→ REQUIREMENT
Copy every line of the material below that contains the word "particular". Match case, so lines with only a differently capitalized form don't count.

════════════════════

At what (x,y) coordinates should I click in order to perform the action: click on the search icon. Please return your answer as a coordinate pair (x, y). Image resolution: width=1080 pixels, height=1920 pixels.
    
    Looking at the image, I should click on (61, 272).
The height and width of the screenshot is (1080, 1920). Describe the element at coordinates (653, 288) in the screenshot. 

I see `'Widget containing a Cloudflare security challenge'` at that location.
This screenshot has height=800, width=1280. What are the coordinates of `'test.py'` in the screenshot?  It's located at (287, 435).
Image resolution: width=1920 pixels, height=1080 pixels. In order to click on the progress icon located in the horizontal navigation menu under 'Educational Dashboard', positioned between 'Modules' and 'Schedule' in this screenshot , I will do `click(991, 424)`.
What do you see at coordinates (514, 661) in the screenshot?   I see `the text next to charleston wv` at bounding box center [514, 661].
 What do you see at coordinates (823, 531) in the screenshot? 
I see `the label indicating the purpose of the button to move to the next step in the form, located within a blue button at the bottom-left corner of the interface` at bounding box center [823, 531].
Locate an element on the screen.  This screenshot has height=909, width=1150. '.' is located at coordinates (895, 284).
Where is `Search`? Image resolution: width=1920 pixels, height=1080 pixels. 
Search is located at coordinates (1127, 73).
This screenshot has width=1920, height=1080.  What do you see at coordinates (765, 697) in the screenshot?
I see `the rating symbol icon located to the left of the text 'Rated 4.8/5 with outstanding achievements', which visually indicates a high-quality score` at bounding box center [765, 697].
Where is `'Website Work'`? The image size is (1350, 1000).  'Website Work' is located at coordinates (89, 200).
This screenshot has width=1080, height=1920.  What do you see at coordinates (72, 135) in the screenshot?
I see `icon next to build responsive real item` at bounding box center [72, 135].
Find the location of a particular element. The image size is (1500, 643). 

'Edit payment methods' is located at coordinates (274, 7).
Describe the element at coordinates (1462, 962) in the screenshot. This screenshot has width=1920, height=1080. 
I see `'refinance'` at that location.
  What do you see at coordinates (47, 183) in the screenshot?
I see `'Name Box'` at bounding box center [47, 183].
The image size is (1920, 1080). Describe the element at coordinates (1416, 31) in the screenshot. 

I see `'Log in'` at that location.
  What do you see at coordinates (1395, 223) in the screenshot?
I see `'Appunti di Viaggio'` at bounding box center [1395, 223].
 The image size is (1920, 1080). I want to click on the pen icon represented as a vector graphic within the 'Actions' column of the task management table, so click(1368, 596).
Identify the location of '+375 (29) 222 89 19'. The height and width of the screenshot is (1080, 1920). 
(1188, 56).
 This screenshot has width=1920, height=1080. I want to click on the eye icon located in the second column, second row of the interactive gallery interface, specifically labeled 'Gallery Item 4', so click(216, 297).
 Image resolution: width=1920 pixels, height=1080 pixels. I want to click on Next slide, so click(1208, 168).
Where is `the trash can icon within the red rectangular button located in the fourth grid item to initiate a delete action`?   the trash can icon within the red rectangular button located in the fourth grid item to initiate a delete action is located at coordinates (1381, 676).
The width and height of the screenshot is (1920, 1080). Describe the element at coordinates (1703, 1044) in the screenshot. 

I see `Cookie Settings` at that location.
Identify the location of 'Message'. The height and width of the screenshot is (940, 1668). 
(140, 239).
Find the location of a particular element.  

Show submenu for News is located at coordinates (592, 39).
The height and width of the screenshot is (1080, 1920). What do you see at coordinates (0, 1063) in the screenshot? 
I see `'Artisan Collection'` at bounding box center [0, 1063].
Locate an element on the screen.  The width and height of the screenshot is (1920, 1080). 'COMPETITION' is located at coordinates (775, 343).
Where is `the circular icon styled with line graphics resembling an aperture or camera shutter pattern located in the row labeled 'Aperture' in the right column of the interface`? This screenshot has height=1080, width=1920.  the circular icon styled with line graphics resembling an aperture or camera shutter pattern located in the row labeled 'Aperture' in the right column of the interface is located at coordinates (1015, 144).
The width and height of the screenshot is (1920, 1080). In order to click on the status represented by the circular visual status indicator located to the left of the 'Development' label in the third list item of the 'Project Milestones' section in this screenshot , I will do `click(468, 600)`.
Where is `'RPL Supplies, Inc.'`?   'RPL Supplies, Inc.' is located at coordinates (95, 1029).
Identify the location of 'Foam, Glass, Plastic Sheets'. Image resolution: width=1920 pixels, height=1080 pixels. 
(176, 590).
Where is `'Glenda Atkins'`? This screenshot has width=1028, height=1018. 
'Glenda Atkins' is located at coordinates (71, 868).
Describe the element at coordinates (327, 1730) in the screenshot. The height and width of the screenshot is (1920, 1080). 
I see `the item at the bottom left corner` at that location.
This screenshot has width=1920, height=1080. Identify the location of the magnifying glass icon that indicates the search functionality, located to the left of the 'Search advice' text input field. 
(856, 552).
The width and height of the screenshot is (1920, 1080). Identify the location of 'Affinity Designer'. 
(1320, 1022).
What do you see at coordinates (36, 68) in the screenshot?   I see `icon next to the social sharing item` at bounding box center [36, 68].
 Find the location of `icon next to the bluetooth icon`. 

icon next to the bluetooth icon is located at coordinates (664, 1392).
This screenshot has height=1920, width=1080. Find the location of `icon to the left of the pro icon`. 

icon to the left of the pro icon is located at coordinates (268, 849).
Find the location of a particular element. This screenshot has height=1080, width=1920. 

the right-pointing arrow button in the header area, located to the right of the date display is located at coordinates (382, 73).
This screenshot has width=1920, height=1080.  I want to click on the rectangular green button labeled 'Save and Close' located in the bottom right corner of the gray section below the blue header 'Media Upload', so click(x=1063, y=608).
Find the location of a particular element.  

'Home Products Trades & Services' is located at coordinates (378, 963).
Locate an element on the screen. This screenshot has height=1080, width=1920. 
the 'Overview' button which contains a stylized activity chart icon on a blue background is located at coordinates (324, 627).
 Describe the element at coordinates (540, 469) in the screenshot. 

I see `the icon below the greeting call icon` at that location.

════════════════════

→ THE RESPONSE
Find the location of a particular element. The image size is (1500, 643). 
Find the location of a particular element.  
Find the location of a particular element. This screenshot has height=1080, width=1920. 
Find the location of a particular element.  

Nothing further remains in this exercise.